Pokemon Go 5. lipca zadebiutowało zaledwie na trzech rynkach: w Stanach Zjednoczonych, Australii i Nowej Zelandii. Mimo że oficjalna premiera odbyła się wyłącznie w tych regionach, Pokemon Go i tak cieszyło się niezwykle dużym zainteresowaniem, przerastającym twórców. Popularność gry była tak duża, że serwery tego nie wytrzymywały i gracze narzekali na liczne usterki, takie jak problemy z zalogowaniem czy wyrzuceniem z rozgrywki. O skali kłopotów z działaniem Pokemon Go niech świadczy fakt, że pomoc studiu Niantic zaoferował Amazon. Choć twitterowy wpis Wernera Vogelsa, który nie mógł zagrać w Pokemon Go, należy traktować z przymrużeniem oka.
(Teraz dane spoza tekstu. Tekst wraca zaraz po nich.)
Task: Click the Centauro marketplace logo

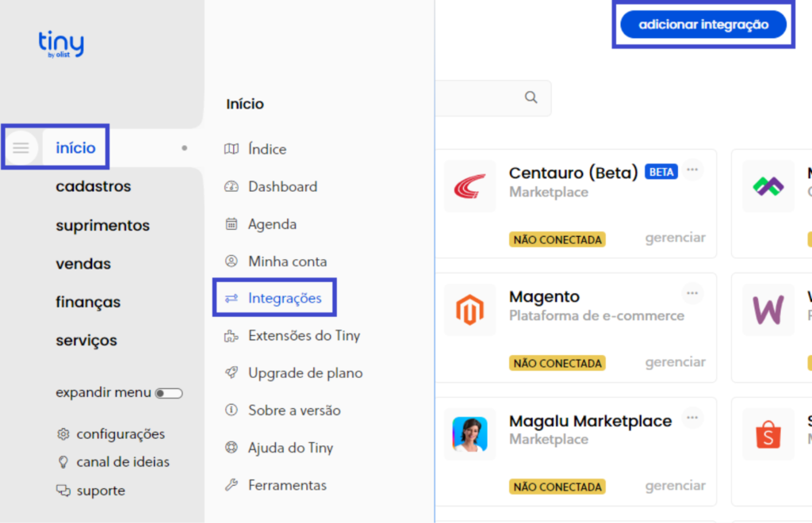Action: (x=469, y=186)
Problemy techniczne są więc jedną z przyczyn, przez które Pokemon Go nie jest oficjalnie dostępne w Polsce i innych europejskich państwach. John Hanke z Niantic, studia odpowiedzialnego za grę, w rozmowie z serwisem businessinsider.com przyznał, że dopóki twórcy nie uporają się z serwerami, Pokemon Go nie trafi oficjalnie do innych krajów.
Pokemony niedostępne w Polsce? Polakom to nie przeszkadza Fot. http://map.pokego.no/
Kiedy możemy spodziewać się premiery w Polsce? Konkretnych terminów jeszcze nie ma, ale na oficjalnym twitterowym koncie Pokemon Go napisano, że gra trafi na kolejne rynki "wkrótce”.
Trzeba pamiętać, że obecna wersja Pokemon Go to tak naprawdę wersja beta - stąd sporo problemów technicznych i ograniczona premiera. Nowości i poprawki mają być na bieżąco dodawane. Jedną z nowości będzie np. możliwość wymiany Pokemonami z innymi graczami. Fakt, że podstawowa i dość pożądana funkcja pojawi się w grze później, najlepiej pokazuje, że obecna wersja Pokemon Go jest tylko przetarciem. To na tę chwilę bardziej wersja testowa - najpierw trzeba sprawdzić, czy wszystko działa, a dopiero potem wypuszczać grę na kolejne rynki. Jako finalny, gotowy produkt.
Opóźnienie premiery na innych rynkach wcale nie zaszkodziło Niantic. Gra jest czymś w rodzaju "zakazanego owocu”, a że wszyscy o niej mówią, to każdy chce zagrać samemu. Stąd tak olbrzymia popularność także w Polsce.